Por la tarde, una buena opción si aún aguantan las fuerzas es realizar la corta ruta circular por la colina Al Habis, La Cárcel, que se eleva junto al centro de Petra hasta las ruinas de un antiguo castillo cruzado. En el ascenso, los viajeros pueden cruzarse con Bdoul Mofleh, el último beduino habitante de Petra, que tiene en una de las cuevas del camino su hogar. Antes de llegar de nuevo al Gran Templo, hay que fijarse en la llamada Tumba Inacabada, si se quiere apreciar cómo los nabateos fueron capaces de sacar de la roca las últimas moradas para sus difuntos. De regreso al Siq, el viajero puede detenerse, junto al atardecer, en las fachadas de las tumbas reales, y descubrir porque Petra recibe el apelativo de la Ciudad Rosa.
Segundo día en Petra, entre el Monasterio y las Tumbas Reales
Si el primer día de Petra se optó por visitar el Altar de los Sacrificios y maravillarse con la ruta del Wadi Farasa, el segundo día es de visita obligada contemplar las Tumbas Reales y ascender luego hacia otra de los enclaves más famosos de Petra, Al-Deir, el Monasterio.
Antes de visitar las Tumbas Reales, hay que cruzar la Calle de las Fachadas, para que la suntuosidad de las primeras no desmerezca la belleza más sencilla de las segundas. Desde la Calle de las Fachadas se contempla una de las vistas más interesantes de Petra, que abarca desde la parte de atrás del tesoro hasta el teatro, con la vida de la ciudad a los pies del viajero: dromedarios, jaimas repletas de artesanía local, turistas sofocados por el calor, recuas de burros guiadas por niños… todo enmarcado por decenas y decenas de tumbas que salpican la ladera al otro lado del valle. Un cuadro anacrónico que parece el escenario mítico de una película.
Las Tumbas Reales son auténticas joyas de los artesanos nabateos. Cuatro son las más famosas, tanto por el cuidado de los detalles labrados en roca como por sus enormes dimensiones: la Tumba de la seda, veteada en colores por la erosión, la Tumba de la Urna, cuyas dimensiones hicieron de ella una catedral en el sigloV d.C., la Tumba Corintia y la Tumba del Palacio, denominada así por asemejarse a los antiguos palacios grecorromanos. Esta última es la más grande de Petra.
La colina donde se asientan estas tumbas esconde en su parte posterior un sendero empinado que lleva hasta uno de los miradores de El Tesoro. Si se sube a él entre las 9 y las 11 de la mañana, según la época del año, podrá vislumbrarse la famosa fachada resplandeciente a plena sol y quizás, disfrutar de un té beduino en un jaima situada al borde mismo del precipicio.
Después de la comida, la visita debe orientarse hacia el punto más alejado de la ciudad, el famosos Monasterio. El regalo a la vista de esta maravilla conlleva una subida de 40 minutos que se inicia tras el museo, en el centro de Petra. Los rostros de los fatigados visitantes que ascienden entre los puestos de recuerdos contrastan con la satisfacción de los que ya de vuelta han disfrutado con semejante espectáculo.
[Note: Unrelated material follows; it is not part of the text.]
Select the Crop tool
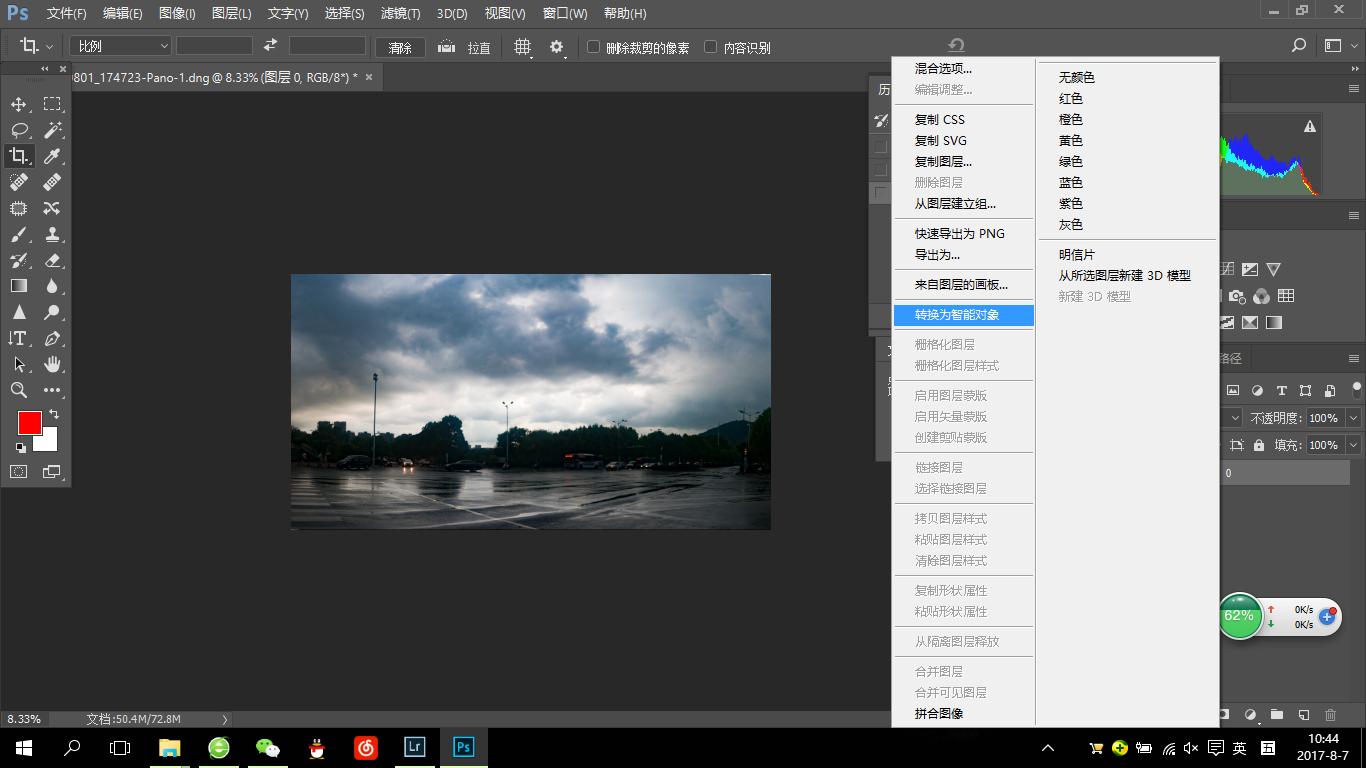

El Monasterio, Al-Deir, es en realidad otra tumba cuya fachada recuerda al Tesoro, pero con dimensiones aún mayores. De estilo helenístico, su nombre se debe a las cruces talladas en su interior, que hacen pensar que fue empleada como iglesia cuando el cristianismo se impuso en el Imperio Romano. Frente a la fachada y tras una cueva ocupada por un bar, parte un sendero que lleva a un mirador desde donde puede apreciarse el atardecer sobre el mausoleo y, más allá del valle, sobre Israel y Palestina. Un final perfecto para un viaje hacia los orígenes de culturas e imperios milenarios que guiaron los designios del mundo hace siglos.